Scotland’s first closed-road rally returns to Mull after a two-year break this weekend.
Mull Rally, which runs from Friday to Monday, brings £1million to the island’s economy. This year is the 50th anniversary of the event.
Organisers were forced to cancel the 2017 and 2018 events because they couldn’t get insurance.
This was while an investigation was being carried out into deaths which took place at the Jim Clark and Snowman rallies in recent years.
The Scottish Government adopted new legislation following the conclusion of a Fatal Accident Inquiry into the other two rallies.
In April of this year the Scottish Government published new legislation allowing Closed Road Motor Sport to take place in Scotland, replacing a former Act of Parliament that permitted the event.
It clarified the position and potential liability to the satisfaction of the Mull Rally team and insurers.

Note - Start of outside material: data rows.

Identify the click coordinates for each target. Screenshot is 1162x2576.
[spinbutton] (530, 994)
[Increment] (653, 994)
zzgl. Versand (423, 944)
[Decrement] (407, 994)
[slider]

Clerk of the course, Andy Jardine said: “The island has missed the event over the last two years, but the sport has missed it as well. Mull is such a special rally for lots of people. Our thanks to everyone at Transport Scotland for pursing this legislation and for enabling the event to come back in time for the 50th anniversary.”
Joy Robson, 51, from Skye, died after a rally car crashed at the Snowman Rally near Inverness in February 2013.
Iain Provan, 64, Elizabeth Allan, 63, and Len Stern, 71, died at the Jim Clark Rally in the Borders in 2014.
In 2015, Mull Rally suffered its own tragedy when co-driver Andy Mort, 47, from Mull died and his driver John MacCrone, also from the island, was seriously injured.
The last Mull Rally in 2016 was won by John MacCrone and Stuart Loudon.
Racing takes place over several stages including night stages in the Dervaig, Calgary and Gruibun areas. The first race starts at 7pm on Friday and cars rally throughout the weekend until Sunday.
Iain Campbell, deputy clerk of the course, said: “The islanders always suffer from Mull Rally Fever as the event gets closer. They all get very excited.
“It ends up being more of a week-long holiday than a 30-hour event. So many people have been going for years and they all use it as an excuse to meet up with old friends.
“I would say already if you tried to book some of the main hotels in the island for Mull Rally 2020 you would struggle to get in somewhere.
“It doubles the population of the island. There are 150 cars, each with two competitors. Each car has a team of at least six hangers on, mechanics, friends etc. We have 200 marshals.
“It makes a huge impact on the island right at the end of the holiday season and keeps businesses going until Easter.”